Currently, the DOE is exempt from NRC regulation. And the department, in a federal court case involving the Oak Ridge plant, is fighting to keep from having to comply with the federal hazardous-waste law, even as it is stepping up its waste cleanup efforts at the plant.
NRC Commissioner Victor Gilinsky says that in many cases NRC standards would not apply to DOE facilities. Civilian reactors are not producing nuclear weapons materials, for example. But, he said, where they are comparable, NRC standards are ''probably stiffer.''
And, he says, ''It would be useful to have the advice if not the concurrence of this agency (in approving DOE nuclear facilities).''
Joseph Maher, director of the DOE's office of nuclear safety, says the NRC is not prepared to regulate the Energy Department because of the differences in the kinds of facilities. And no additional regulation is needed, anyway, he says. After the Three Mile Island incident, which involved a commercial nuclear reactor, the DOE undertook a major review of its nuclear operations, found no imminent danger, but suggested some improvements, which the department has been implementing since then, says Mr. Maher.

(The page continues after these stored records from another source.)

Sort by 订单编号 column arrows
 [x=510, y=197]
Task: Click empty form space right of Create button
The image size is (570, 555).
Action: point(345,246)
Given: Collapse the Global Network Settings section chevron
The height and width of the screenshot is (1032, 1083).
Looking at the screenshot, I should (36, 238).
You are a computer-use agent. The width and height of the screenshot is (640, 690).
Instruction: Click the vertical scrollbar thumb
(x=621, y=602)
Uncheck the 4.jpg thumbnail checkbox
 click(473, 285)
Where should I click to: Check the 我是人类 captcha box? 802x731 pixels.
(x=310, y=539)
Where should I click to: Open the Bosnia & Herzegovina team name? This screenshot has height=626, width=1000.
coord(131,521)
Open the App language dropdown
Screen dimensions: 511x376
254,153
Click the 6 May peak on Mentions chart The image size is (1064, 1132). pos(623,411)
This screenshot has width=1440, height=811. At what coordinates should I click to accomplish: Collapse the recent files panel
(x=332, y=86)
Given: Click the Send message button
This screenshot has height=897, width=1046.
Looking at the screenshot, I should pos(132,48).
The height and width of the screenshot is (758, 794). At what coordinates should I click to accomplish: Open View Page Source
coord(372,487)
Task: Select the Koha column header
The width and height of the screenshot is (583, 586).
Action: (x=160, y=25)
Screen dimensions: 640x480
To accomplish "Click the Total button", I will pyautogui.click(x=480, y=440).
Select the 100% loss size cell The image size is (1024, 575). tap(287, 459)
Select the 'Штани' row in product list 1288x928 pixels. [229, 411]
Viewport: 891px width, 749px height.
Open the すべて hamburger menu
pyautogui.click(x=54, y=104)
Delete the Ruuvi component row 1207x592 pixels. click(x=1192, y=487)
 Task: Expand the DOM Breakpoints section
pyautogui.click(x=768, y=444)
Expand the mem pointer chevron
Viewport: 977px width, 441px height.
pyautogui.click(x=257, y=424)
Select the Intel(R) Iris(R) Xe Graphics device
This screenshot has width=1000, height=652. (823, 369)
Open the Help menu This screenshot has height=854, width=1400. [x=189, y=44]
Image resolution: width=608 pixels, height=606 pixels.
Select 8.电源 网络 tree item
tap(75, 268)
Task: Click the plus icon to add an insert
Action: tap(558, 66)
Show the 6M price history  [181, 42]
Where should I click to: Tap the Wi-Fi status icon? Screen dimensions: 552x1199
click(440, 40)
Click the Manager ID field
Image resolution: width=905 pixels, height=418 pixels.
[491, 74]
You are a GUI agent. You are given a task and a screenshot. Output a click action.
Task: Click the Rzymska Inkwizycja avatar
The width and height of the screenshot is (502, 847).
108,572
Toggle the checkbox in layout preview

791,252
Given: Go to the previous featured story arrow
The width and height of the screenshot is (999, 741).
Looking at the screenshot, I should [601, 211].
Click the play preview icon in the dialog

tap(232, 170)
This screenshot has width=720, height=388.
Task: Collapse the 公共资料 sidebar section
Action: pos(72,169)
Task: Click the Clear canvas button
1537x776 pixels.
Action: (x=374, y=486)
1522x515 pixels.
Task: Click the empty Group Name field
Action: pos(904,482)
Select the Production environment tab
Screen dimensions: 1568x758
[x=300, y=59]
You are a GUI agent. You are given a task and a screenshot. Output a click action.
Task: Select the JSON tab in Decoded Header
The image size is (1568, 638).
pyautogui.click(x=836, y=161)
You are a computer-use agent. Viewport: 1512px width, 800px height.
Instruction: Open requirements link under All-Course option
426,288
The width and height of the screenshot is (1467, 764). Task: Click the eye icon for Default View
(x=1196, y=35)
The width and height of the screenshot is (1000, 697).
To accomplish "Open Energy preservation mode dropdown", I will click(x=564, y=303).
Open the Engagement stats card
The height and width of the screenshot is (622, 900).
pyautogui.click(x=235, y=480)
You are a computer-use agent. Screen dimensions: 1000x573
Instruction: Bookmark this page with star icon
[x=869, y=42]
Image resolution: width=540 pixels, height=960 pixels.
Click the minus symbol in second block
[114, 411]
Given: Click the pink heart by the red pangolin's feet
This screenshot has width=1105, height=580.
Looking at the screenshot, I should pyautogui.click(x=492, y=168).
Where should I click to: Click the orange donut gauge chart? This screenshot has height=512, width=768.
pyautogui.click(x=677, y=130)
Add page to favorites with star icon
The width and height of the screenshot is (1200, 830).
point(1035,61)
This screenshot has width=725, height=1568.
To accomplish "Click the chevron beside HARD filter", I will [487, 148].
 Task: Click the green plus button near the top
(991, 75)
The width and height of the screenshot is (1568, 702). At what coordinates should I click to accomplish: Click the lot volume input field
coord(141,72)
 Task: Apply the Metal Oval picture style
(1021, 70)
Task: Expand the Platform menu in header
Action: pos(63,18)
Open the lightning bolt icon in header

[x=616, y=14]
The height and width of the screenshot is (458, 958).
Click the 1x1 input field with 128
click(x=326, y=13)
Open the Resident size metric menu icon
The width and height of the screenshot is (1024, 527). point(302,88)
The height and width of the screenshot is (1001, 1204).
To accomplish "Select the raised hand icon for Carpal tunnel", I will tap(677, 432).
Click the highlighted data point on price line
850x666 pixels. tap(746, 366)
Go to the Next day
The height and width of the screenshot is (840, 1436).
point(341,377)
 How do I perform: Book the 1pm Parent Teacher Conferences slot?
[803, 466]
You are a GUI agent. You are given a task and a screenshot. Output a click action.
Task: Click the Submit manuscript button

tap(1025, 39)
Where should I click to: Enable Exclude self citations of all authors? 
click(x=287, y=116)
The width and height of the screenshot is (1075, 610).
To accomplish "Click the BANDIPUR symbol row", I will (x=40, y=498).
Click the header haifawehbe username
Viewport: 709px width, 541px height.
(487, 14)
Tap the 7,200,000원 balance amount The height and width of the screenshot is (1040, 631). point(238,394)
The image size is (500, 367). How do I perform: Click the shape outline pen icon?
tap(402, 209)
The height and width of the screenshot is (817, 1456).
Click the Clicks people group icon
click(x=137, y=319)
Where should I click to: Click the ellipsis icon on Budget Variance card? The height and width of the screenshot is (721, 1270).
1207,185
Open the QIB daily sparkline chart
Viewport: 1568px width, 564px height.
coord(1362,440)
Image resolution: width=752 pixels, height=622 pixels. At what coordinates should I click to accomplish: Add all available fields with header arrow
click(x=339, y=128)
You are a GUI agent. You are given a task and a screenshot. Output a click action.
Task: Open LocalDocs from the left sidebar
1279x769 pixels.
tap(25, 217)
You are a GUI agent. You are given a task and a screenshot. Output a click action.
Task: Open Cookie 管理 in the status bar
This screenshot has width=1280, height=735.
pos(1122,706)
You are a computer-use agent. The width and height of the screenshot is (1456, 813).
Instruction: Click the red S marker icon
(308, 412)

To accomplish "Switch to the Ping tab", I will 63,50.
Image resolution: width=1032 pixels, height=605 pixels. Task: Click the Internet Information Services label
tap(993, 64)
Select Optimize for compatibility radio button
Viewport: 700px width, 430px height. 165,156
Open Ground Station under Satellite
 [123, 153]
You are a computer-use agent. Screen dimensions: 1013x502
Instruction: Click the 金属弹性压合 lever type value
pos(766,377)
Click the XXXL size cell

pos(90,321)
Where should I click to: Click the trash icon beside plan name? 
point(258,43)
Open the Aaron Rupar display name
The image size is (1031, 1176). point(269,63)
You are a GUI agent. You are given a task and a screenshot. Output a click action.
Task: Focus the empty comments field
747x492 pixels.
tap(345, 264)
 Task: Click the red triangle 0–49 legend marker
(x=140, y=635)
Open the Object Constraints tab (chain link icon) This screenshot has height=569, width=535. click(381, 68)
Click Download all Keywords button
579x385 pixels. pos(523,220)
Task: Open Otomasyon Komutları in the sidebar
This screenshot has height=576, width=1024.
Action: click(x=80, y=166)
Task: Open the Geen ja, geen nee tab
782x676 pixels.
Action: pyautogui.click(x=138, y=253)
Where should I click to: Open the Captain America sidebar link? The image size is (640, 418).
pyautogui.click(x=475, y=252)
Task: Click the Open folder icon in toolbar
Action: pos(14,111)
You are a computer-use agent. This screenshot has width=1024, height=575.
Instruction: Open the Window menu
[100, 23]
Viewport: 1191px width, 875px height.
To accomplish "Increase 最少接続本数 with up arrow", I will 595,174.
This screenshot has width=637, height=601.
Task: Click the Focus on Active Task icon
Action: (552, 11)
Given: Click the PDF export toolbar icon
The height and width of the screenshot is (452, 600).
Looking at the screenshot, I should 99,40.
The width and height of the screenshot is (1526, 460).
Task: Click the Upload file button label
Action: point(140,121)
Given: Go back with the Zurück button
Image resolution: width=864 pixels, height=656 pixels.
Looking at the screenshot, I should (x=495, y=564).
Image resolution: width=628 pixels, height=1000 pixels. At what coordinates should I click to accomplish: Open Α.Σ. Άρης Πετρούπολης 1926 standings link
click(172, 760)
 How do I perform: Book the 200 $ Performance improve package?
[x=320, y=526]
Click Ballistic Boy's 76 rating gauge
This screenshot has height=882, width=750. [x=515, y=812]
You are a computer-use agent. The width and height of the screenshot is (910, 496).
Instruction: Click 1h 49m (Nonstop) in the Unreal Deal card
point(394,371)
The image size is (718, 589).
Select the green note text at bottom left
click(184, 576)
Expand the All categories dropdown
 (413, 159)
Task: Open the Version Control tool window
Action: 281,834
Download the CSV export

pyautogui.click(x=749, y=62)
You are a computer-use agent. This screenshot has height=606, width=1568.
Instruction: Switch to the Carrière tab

The DOE has a good system of ''checks and balances'' to monitor safe and environmentally sound practices at its nuclear facilities, he says. Contract personnel at the plants, the DOE's regional and Washington offices, and the department's Inspector General all have people assigned to monitor plant safety and worker health, he says. The General Accounting Office, the investigative branch of Congress, also makes inspections and responds to complaints, he says.
Then why was the public not told for so many years about the mercury spills at Oak Ridge?
''Oak Ridge people knew about the problem and there were people here (DOE headquarters) who knew about it,'' Mr. Maher. ''The lesson learned is that as new people come on board (presidential appointees), they need to be made aware of those kinds of things.''
The first two articles in this series appeared on Feb. 2 and Feb. 6.